Let’s say I have a DataFrame and a Dict:
df = DataFrame(
a = 1:3,
b = ["beetle", "fly", "spider"])
arthropod_dict = Dict(
"beetle" => "insect",
"fly" => "insect",
"spider" => "arachnid")
And I’d like to apply the Dict like a map to the DataFrame, producing
df = DataFrame(
a = 1:3,
b = ["beetle", "fly", "spider"],
c = ["insect", "insect", "arachnid"])
Is there a way to do that using transform
or another DataFrame function so that I can apply the Dict within a @chain
call?
1 Like
transform(df, :b => ByRow(x -> arthropod_dict[x]) => :c)
4 Likes
Nice (own) answer.
I really like using the @eachrow
macro in DataFramesMeta.jl too:
@eachrow df begin
@newcol c::Vector{String}
:c = arthropod_dict[:b]
end
also compatible within a @chain
call:
@chain df begin
filter(:a => >(2), _) # for example
@eachrow begin
@newcol c::Vector{String}
:c = arthropod_dict[:b]
end
end
It’s a bit more than a one-liner but handy for workflows with more complicated transforms.
2 Likes
Note that there is no requirement to use transform
for everything in DataFrames, and at times I find it actively reducing code clarity. In my opinion (and this is nothing more!) this is one of those situations. I would write:
df[!, :c] = [arthropod_dict[x] for x ∈ df.b]
6 Likes
I would like to add a different solution (which, incidentally, also takes into account situations where the dictionary is not complete)
df = DataFrame(
a = 1:4,
b = ["beetle", "fly", "spider","unicorno"])

Source data
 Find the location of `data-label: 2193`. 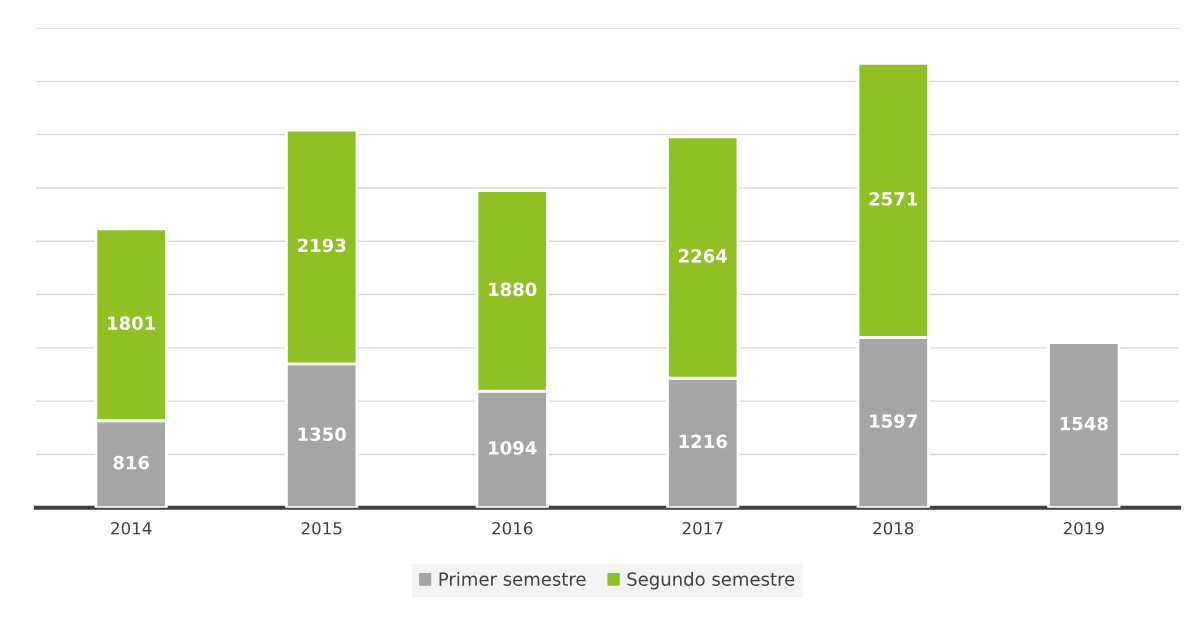

data-label: 2193 is located at coordinates (322, 246).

Tasks
**a.** In the forum thread, which macro from DataFramesMeta.jl does one reply say it really likes using?
**b.** Transcribe the forum thread from "Is there a way" to "arthropod_dict[x]) => :c)".
The material can be set aside here.

Results by task
**a.** The @eachrow macro.

**b.**
Is there a way to do that using transform
or another DataFrame function so that I can apply the Dict within a @chain
call?
1 Like
transform(df, :b => ByRow(x -> arthropod_dict[x]) => :c)